Problem description ▸
From the line containing "Task: Select the" through the last line of the entries below, print each line exactly. Pictures stay out.

'''

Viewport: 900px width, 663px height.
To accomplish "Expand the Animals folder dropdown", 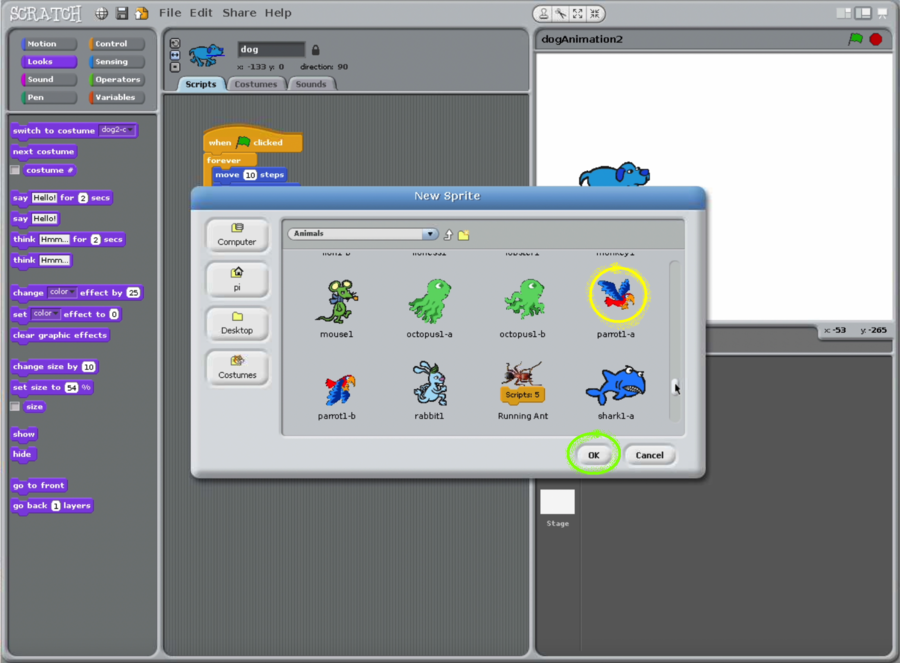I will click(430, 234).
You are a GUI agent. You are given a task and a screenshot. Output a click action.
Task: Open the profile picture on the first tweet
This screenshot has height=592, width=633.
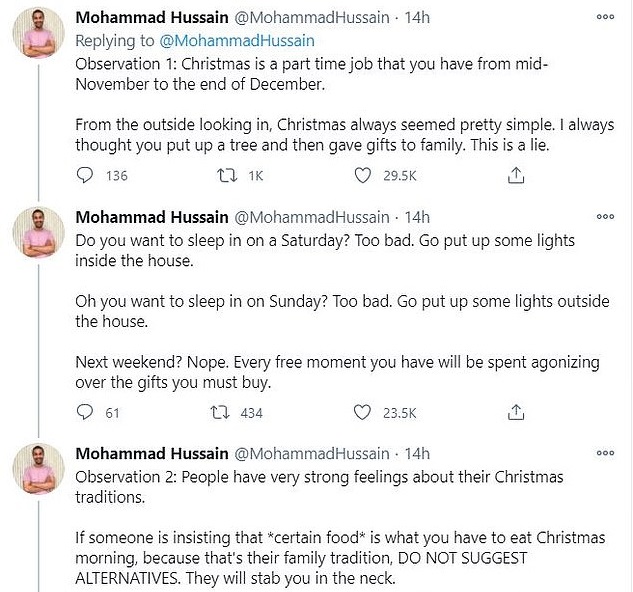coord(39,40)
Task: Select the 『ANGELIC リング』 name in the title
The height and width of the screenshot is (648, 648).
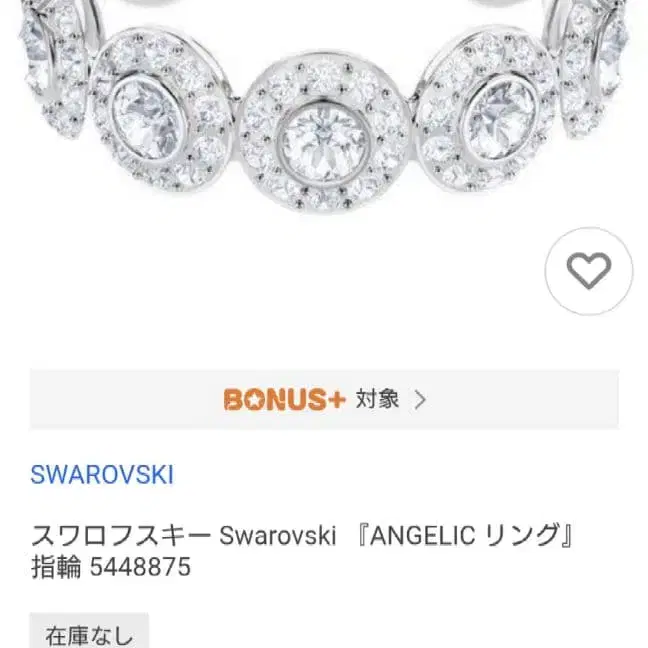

'''

Answer to this task ▸
Task: Select the 『ANGELIC リング』 name in the title
The height and width of the screenshot is (648, 648).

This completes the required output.